When a terrified woman calls, Joe is moved to take her call in tears. Even though he has his own problems, his police skills shine through as he quickly figures out what’s going on and how to solve it from a few clues.

Review of Jake Gyllenhaal's gripping 911 call drama The Guilty

The analogies to his own difficult family circumstances also make the agonized Joe believe that there may be hope for personal atonement and that he should make a last-ditch effort to control and resolve the entire matter over the phone. He starts being increasingly irrational and disrespectful, continuing to work after his shift is over and disregarding all the other 911 calls.

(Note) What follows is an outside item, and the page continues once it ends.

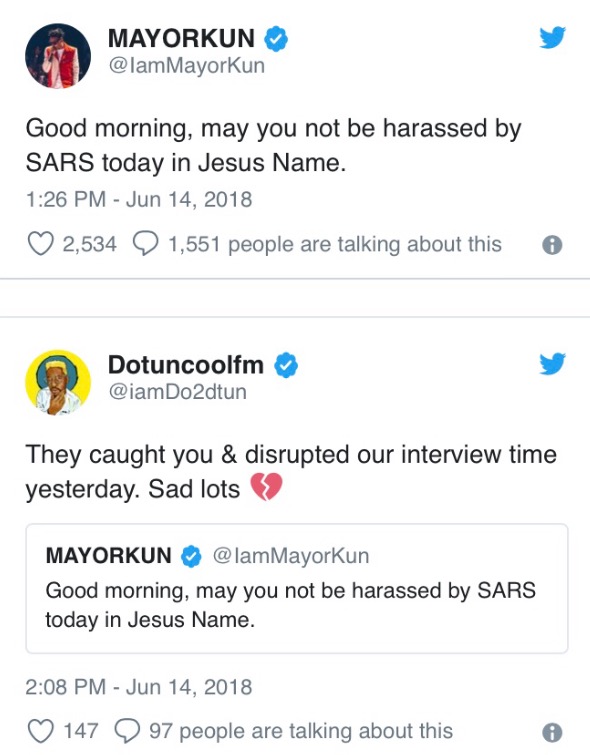
Task: Open replies bubble on Mayorkun's tweet
Action: click(x=145, y=244)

It’s a staged set-up, so Gyllenhaal needs to lose it more extravagantly with yelling, losing his temper, and confessional misery as the dramatic effect of the closeup on the officer’s sweaty face and the faraway voice on the other end of the line begins to wear off over time.

Yet as time goes on, it appears that both the circumstance and the identity of the title are more convoluted than Joe initially believed.

It’s a well-made and interesting movie about a man in a secular confessional box who feels like he has to act like a priest.

Gyllenhaal does some good close-up acting, which may be too much to make up for the lack of normal dramatic action.